Zudem sind Mittelständler in den meisten Fällen Personengesellschaften - gerade in guten Zeiten zahlen die bei gleichem Gewinn deutlich mehr Steuern (fast 50 Prozent) als Kapitalgesellschaften (30 Prozent). Zudem wären viele Familienunternehmen von möglichen Erbschafts- oder Vermögenssteuern besonders stark betroffen, zumal in vielen Betrieben gerade die Nachfolgefrage ansteht. "Viele Unternehmer hoffen nur noch: Es sollen wenigstens keine neuen Belastungen dazukommen", sagt Evers.

Strategiewechsel im Mittelstand - stärkere Internationalisierung

Diesen Eindruck bestätigt auch Rainer Nagel, Partner der Beratungsgesellschaft Atreus. Er vermittelt sogenannte Interims-Manager für schwierige Zeiten und Projekte, also Manager auf Zeit. "Mittelständler fragen bei uns zurzeit besonders häufig nach Experten für Internationalisierungs-Projekte. Sie wollen von den europäischen Märkten unabhängiger werden, planen den Marktaufbau zum Beispiel in Asien oder Brasilien", sagt Nagel.

Dabei gehe es oft auch darum, Produktionsstätten im außereuropäischen Ausland aufzubauen. "Was die Entwicklung auf den Exportmärkten angeht, sind die Unternehmer optimistisch", sagt Nagel. "Sorgen über die deutsche Innenpolitik sind ein viel größeres Thema - denn einer neuen Steuergesetzgebung wie etwa Vermögens- oder Erbschaftsteuern kann man als Mittelständler nicht ausweichen, egal wie flexibel man operativ und finanziell aufgestellt ist."

Vermögenssteuern und höhere Steuern für Leistungsträger werden Geld aus den Betrieben abziehen, so die Angst vieler Unternehmer. "Das hat einen großen Einfluss auf Mittelstands- und vor allem Familienunternehmen. Die agieren langfristig - und da fehlt ihnen derzeit eine sichere Einschätzung, wie es in Deutschland mit der Unternehmensbesteuerung weitergeht", sagt Nagel. "Viele Mittelständler hatten das Gefühl, dass sie im Wahlkampf überhaupt nicht vorkamen und keine Unterstützung erwarten können, obwohl sie vorher als Retter der deutschen Wirtschaft gefeiert wurden."

Viele Firmen denken über Verlagerung ins Ausland nach

Nicht nur das Thema Steuern macht den Unternehmern zu schaffen. Auch die steigenden Energiekosten sind ein Thema in vielen Betrieben. "Viele energieintensive Mittelständler produzieren bisher ausschließlich in der Heimat", sagt DIHK-Experte Evers. "Die Betriebe haben in den letzten Jahren große Anstrengungen unternommen, ihre Energieeffizienz zu steigern."
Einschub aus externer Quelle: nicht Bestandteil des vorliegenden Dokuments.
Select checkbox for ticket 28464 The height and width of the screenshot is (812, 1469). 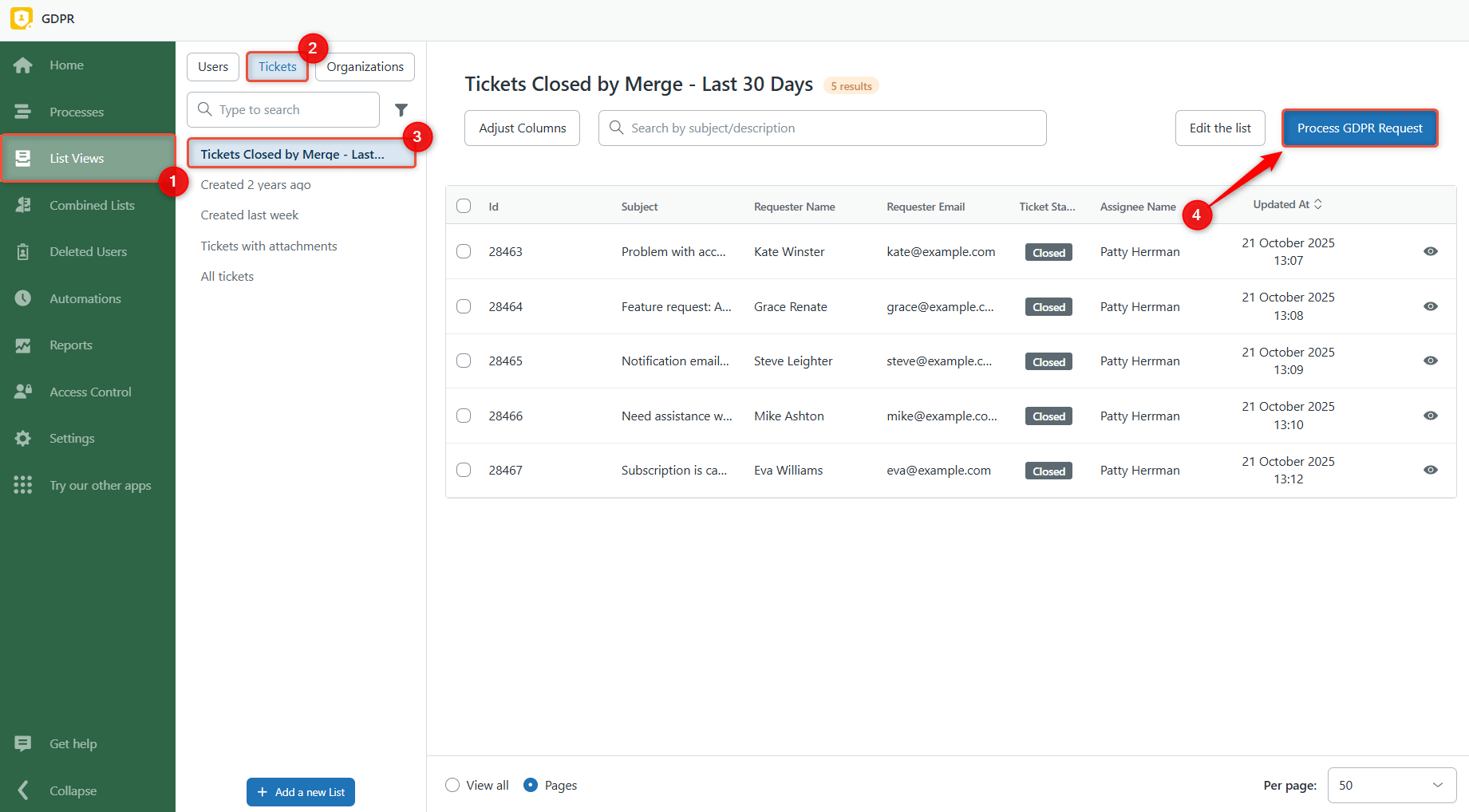(464, 306)
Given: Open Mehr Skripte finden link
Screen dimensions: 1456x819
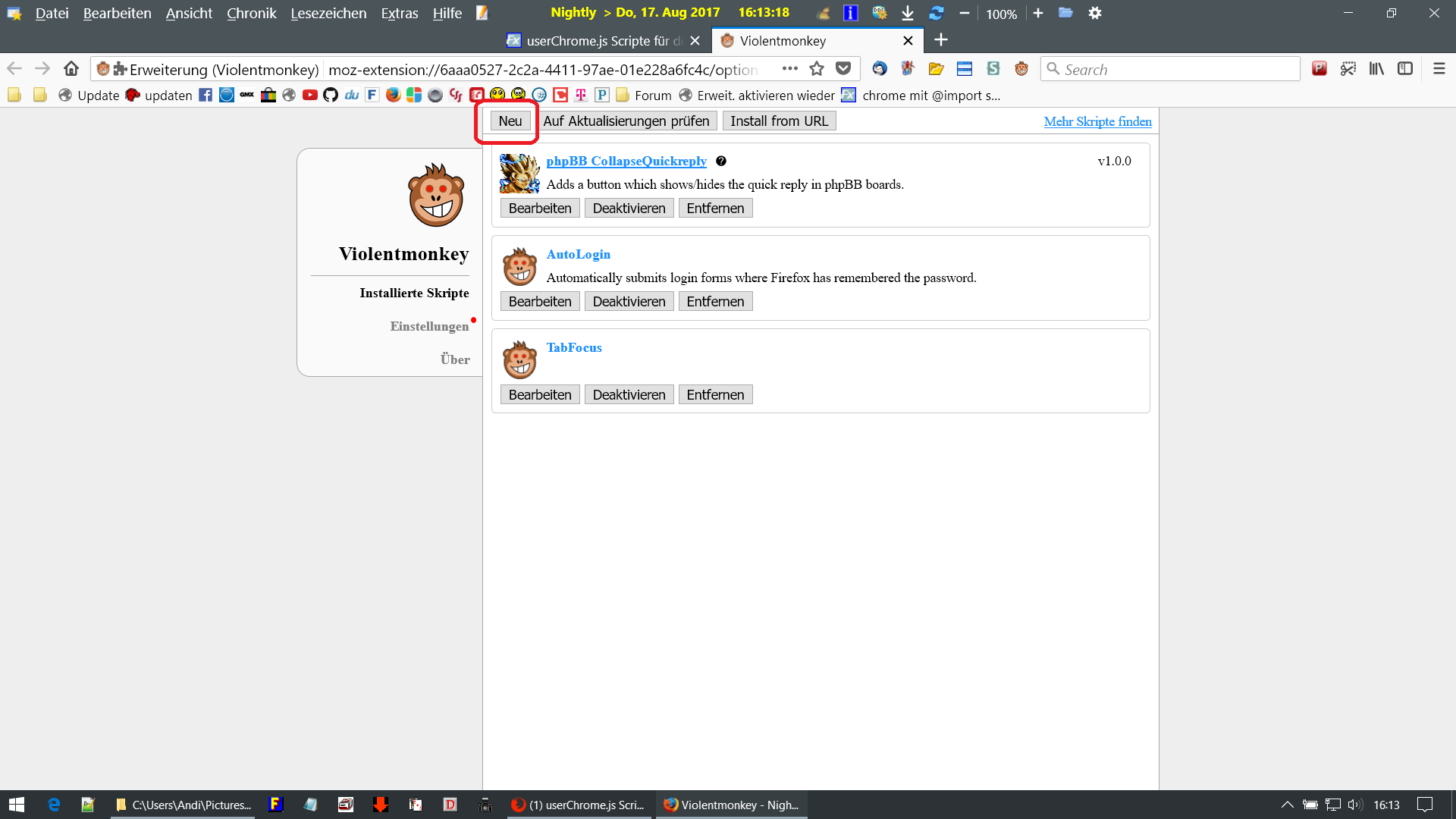Looking at the screenshot, I should click(1097, 121).
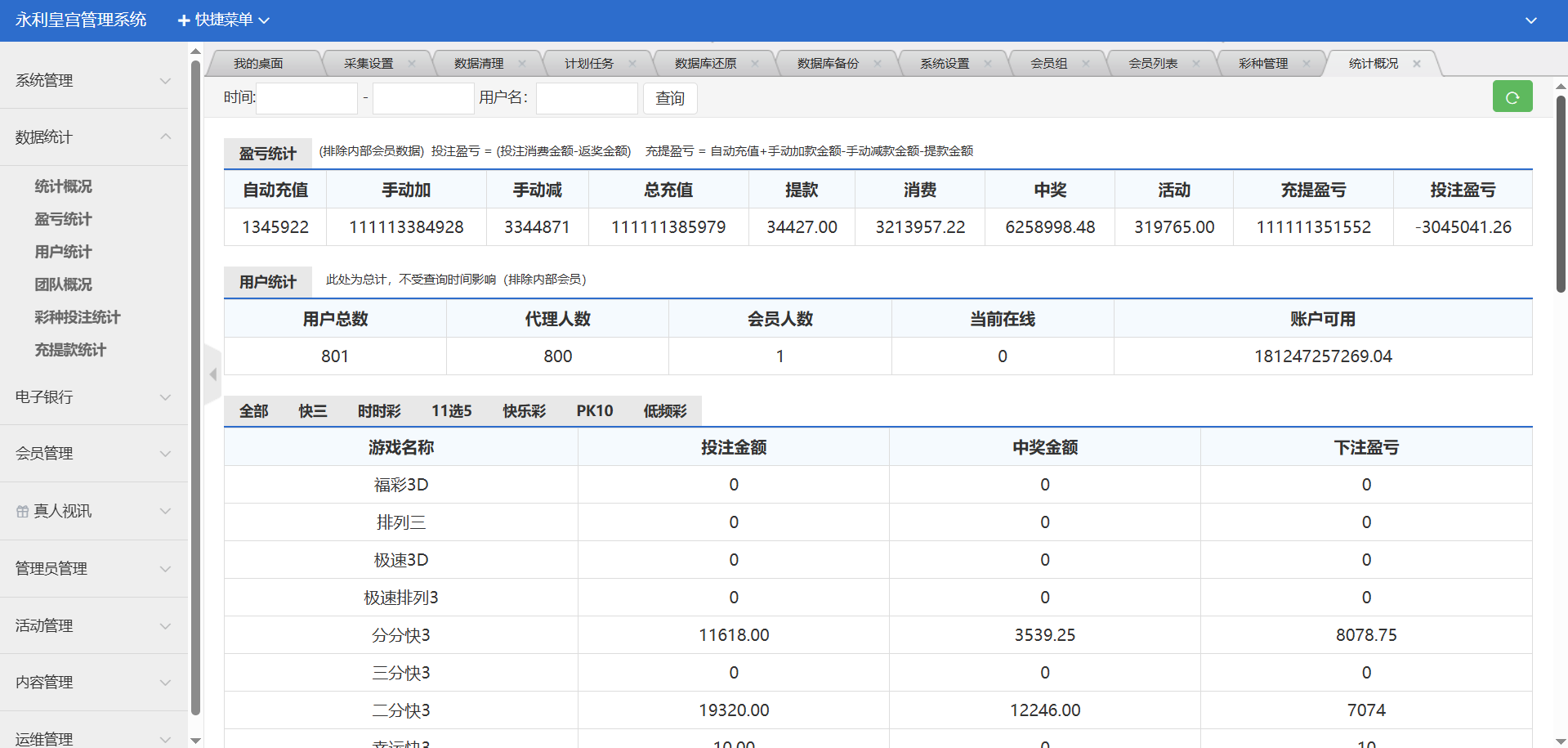Close the 数据库备份 tab via its X
This screenshot has width=1568, height=748.
(x=878, y=64)
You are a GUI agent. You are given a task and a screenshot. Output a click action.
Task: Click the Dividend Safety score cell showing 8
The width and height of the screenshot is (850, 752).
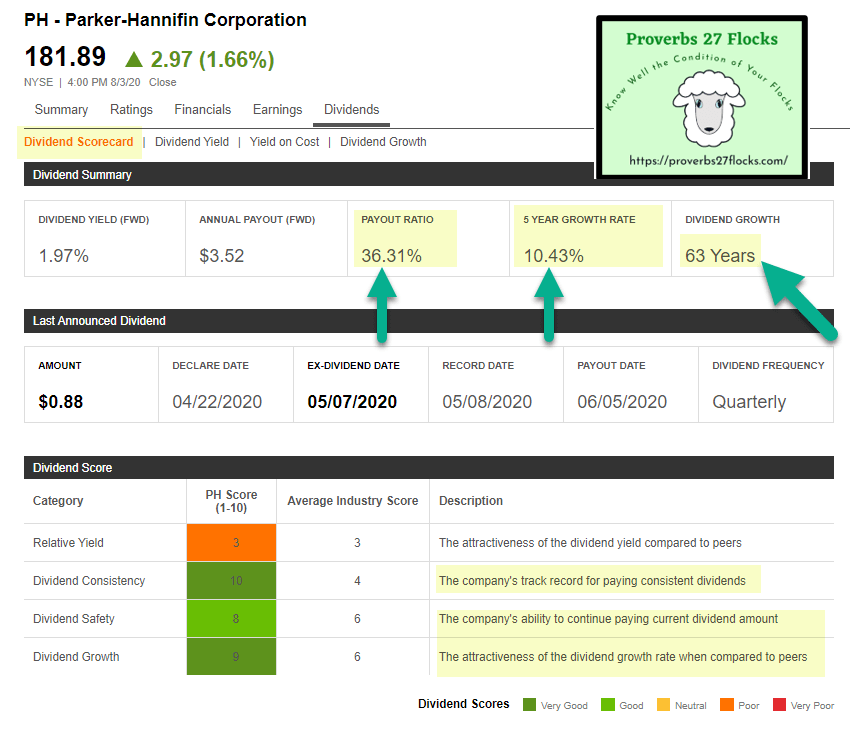click(236, 619)
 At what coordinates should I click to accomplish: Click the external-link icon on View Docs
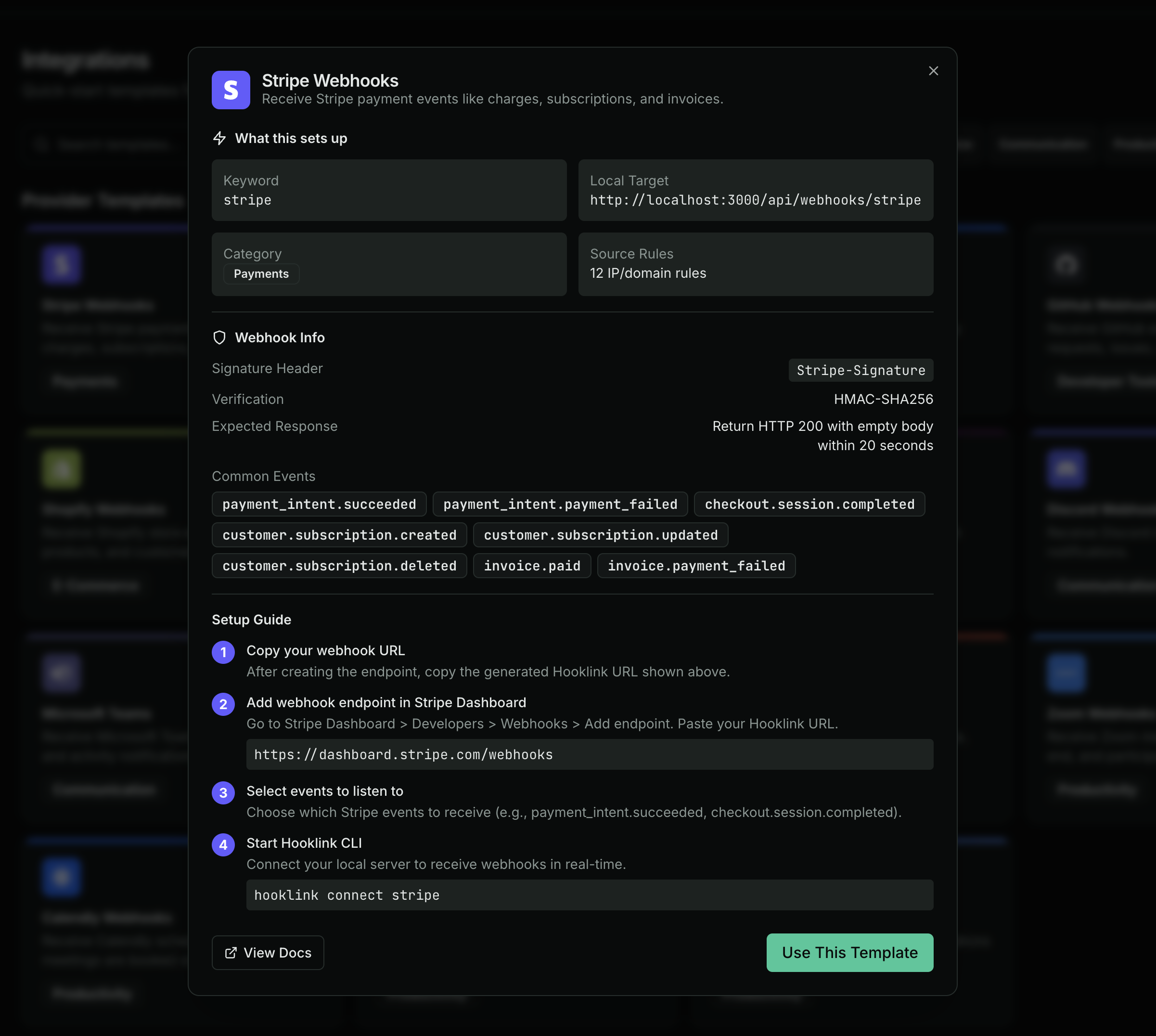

Trotzdem würden nun auch immer mehr Mittelständler darüber nachdenken, wegen hoher Energiekosten Produktion in Deutschland einzuschränken und ins Ausland zu verlagern. "Wenn die Mittelständler jetzt schon über solche Strategiewechsel nachdenken, läuft etwas schief", sagt Evers. "Das zeigt, dass ihr Handlungsspielraum massiv eingeschränkt wird, so dass sie ihre Wettbewerbsfähigkeit gefährdet sehen."

Auch das arbeitgebernahe Institut der deutschen Wirtschaft warnt davor, dass Unsicherheiten in der Innenpolitik das fragile Wirtschaftswachstum abwürgen könnten. Eigentlich zeichne sich nämlich eine Trendwende ab: Für das Jahr 2014 würden deutsche Unternehmen erstmals seit Jahren wieder höhere Investitionen planen. Zwischen dem dritten Quartal 2011 und dem ersten Quartal 2013 seien die Ausrüstungsinvestitionen der deutschen Wirtschaft um 8 Prozent zurückgegangen, weil der Ausgang der Eurokrise viele Unternehmer verunsichert habe.

Inzwischen würden sich Unternehmer allerdings auch wieder größere Wachstumsinvestitionen zutrauen, so dass 2014 das Investitionsvolumen um rund 3,5 Prozent steigen werde, sagen die Forscher voraus. So könne nach einem Mini-Wirtschaftswachstum von rund einem halben Prozent im Jahr 2013 schon im kommenden Jahr ein Plus von 1,5 Prozent für die deutsche Wirtschaft drin sein, prognostizieren die Konjunkturexperten: "Voraussetzung dafür ist jedoch, dass die künftige Bundesregierung verlässliche Rahmenbedingungen schafft und vor allem die Finger von Steuererhöhungen lässt."